◆ Directions: According to the text on isolators in the pharmaceutical industry, what is universally recognized as the largest contributor to microbial contamination in conventional aseptic processing?

◆ Text for analysis:
"""

When isolators were introduced into the pharmaceutical industry they were properly viewed with some degree of skepticism. The early designs were relatively crude in appearance and certainly lacked sophistication. With a few years of technology development and successful operational experience it seemed that the isolator would change the way in which sterile products were made across the world.
I was bold enough to predict the rapid demise of manned cleanrooms as the highly capable isolator proved its superiority both operationally and financially. The isolator was expected to be the paradigm changer that the pharmaceutical industry needed to attain the next level of performance and product safety. The virtual elimination of contamination compounded with expected lower costs would create an operational paradise. A number of unanticipated changes to isolator designs occurred on the way to that rosy future that has dramatically lessened the expected impact. This article will review the ways in which the vision of the future envisioned in 1995 has been diminished and outline changes to current practices in isolator and barrier that would enable the industry to fully realize the potential in isolation technology.
The essential difference between isolators and manned aseptic processing area is the absence of personnel from the operating environment. The operator is universally recognized to be the largest contributor to microbial contamination in conventional aseptic processing. First, the operator carries on/in them a population of microorganisms of greater than 1014 CFU. Second, these microorganisms must be somehow contained within their gowning materials. Third, microorganisms from the operator are continuously dispersed into the environment because their gowning materials and methods are not absolute.
Manned aseptic environments especially those locales where exposed sterile items are handled have been specifically designed to address the microbial contamination threat associated with the operators required presence. The predominant design elements used to control manned environments include:
- Unidirectional (laminar) airflow – to provide a sweeping action and avoid re-circulation of air over the sterile materials.

"""

◆ Stored dataset items:
"""

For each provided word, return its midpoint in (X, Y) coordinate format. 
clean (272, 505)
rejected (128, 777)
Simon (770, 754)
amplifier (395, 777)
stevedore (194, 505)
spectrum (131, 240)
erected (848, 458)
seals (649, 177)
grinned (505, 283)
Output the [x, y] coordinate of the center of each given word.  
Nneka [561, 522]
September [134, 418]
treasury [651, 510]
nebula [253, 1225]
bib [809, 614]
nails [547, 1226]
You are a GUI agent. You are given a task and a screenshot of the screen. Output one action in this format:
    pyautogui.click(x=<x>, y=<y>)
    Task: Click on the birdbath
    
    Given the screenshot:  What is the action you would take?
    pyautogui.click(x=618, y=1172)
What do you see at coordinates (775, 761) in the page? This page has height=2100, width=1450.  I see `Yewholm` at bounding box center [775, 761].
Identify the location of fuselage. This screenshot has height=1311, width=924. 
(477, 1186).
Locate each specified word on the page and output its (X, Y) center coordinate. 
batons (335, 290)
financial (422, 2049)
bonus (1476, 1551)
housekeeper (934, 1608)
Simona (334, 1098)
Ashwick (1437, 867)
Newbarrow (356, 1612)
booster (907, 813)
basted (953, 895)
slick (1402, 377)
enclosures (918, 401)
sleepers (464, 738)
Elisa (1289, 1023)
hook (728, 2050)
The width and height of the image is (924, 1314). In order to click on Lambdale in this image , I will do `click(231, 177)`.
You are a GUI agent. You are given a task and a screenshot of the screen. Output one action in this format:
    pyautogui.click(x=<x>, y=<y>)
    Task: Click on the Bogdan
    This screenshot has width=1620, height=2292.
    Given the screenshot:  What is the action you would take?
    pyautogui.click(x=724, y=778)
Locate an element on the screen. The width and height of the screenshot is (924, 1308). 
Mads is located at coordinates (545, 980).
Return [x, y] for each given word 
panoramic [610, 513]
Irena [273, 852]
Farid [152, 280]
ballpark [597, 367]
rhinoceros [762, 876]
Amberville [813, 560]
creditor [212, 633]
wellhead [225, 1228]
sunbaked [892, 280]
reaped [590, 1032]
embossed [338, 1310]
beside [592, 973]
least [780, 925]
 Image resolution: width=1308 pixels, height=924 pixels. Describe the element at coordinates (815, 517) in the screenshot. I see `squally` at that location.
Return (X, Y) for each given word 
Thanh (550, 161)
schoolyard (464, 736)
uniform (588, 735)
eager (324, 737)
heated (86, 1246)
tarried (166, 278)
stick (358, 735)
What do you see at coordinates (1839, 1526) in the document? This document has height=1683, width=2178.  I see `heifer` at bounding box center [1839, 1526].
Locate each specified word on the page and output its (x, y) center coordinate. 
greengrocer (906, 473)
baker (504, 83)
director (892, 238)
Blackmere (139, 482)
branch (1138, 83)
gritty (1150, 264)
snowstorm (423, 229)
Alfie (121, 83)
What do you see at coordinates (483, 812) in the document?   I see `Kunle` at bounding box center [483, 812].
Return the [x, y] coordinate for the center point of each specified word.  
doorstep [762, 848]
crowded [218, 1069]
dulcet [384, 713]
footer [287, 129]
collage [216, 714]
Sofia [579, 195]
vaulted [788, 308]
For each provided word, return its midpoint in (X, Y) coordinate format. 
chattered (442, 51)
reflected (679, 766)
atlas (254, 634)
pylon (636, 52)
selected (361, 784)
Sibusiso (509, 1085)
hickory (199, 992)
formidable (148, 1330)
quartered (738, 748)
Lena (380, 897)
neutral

"""

◆ Problem solution: The operator.